Transport category airplane flight range calculation accounting center-of-gravity position shift and engine throttling characteristics

A problem facing world commercial aviation is a provision of the flight range and an increase in the fuel efficiency of transport category airplanes using fuel trim transfer application, which allows for decreasing airplane trim drag at cruise flight. In the existing mathematical models, center-of-gravity position is usually assumed fixed, but with fuel usage, center-of-gravity shifts within the definite range of center-of-gravity positions. Until the fuel trim transfer was not used in airplanes, the center-of-gravity shift range was rather short, that allowed to use the specified assumption without any considerable mistakes. In case of fuel trim transfer use, center-of-gravity shifts can reach 15…20 % of mean aerodynamic chord, that requires considering the center-of-gravity actual position during the flight range calculation.

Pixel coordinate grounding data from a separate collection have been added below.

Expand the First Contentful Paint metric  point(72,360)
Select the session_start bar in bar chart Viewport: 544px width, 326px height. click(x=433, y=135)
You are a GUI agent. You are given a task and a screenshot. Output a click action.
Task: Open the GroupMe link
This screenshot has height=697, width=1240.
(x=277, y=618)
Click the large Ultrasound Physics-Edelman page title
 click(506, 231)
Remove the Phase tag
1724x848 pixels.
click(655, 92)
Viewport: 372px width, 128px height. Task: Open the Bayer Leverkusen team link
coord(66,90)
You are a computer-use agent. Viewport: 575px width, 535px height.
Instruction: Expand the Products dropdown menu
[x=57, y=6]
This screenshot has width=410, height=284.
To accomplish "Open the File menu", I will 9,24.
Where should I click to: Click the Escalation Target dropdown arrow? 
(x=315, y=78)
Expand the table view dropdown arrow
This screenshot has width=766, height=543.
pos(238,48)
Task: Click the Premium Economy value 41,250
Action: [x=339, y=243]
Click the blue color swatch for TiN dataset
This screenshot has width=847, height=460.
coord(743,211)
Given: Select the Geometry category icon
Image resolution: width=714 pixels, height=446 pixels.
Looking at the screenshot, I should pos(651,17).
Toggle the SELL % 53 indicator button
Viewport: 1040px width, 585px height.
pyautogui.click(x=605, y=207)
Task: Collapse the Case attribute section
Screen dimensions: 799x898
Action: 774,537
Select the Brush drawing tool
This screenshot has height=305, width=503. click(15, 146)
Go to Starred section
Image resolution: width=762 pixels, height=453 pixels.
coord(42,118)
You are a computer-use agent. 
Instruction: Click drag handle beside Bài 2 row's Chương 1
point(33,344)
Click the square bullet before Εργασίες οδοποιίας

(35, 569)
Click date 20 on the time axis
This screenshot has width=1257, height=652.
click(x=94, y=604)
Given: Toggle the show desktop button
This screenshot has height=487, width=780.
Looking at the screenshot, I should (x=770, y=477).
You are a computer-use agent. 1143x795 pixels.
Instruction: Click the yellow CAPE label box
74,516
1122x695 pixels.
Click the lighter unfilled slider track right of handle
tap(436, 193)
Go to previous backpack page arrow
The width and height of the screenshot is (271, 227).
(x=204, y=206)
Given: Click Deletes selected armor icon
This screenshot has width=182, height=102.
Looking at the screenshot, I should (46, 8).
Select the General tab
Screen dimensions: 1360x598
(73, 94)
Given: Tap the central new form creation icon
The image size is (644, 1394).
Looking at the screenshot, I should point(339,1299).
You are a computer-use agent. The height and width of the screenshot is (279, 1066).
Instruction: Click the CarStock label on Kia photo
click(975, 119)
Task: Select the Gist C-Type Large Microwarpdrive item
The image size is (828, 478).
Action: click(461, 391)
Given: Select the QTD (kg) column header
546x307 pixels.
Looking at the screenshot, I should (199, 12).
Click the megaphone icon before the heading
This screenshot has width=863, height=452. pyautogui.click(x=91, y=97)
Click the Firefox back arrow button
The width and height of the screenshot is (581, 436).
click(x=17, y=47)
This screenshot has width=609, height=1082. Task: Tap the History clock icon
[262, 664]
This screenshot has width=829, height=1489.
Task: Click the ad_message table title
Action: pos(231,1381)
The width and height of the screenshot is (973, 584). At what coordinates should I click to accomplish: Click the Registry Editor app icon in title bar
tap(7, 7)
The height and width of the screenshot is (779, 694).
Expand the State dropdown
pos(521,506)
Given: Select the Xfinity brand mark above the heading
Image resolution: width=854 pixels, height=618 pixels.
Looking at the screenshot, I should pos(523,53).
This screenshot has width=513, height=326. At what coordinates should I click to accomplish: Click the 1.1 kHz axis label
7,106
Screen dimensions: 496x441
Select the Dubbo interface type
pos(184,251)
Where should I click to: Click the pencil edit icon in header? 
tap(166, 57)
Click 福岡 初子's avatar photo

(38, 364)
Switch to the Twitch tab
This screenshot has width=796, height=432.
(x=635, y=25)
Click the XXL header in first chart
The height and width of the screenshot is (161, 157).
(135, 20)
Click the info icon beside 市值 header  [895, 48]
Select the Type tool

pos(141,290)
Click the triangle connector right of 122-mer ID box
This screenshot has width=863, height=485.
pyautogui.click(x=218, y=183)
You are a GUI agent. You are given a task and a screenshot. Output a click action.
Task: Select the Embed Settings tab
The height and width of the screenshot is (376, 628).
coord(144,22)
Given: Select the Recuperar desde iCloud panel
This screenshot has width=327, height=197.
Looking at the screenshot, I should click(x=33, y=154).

Early made estimated calculations showed the necessity of following mathematical model improvement using accounting the real engine throttling characteristics. The goal of this publication is to develop a method of flight range calculation taking transport category airplane into account actual center-of-gravity position with fuel using and variation in engine-specific fuel consumption according to their throttling characteristics. On the basis of real data from engine maintenance manuals, formulas are obtained for approximation throttling characteristics of turbofan engines in the form of dimensionless specific fuel consumption (related to the specific fuel consumption at full thrust) dependence on the engine throttling coefficient. A mathematical model (algorithm and its program implementation using С language in Power Unit 11.7 R03 system) has been developed to calculate the airplane flight range accounting its actual center-of-gravity position shift with fuel usage and variation in specific fuel consumption according to engine throttling characteristics. Using comparison with known payload-range diagram, adequacy of developed mathematical model is shown. Recommendations to improve the mathematical model are also given.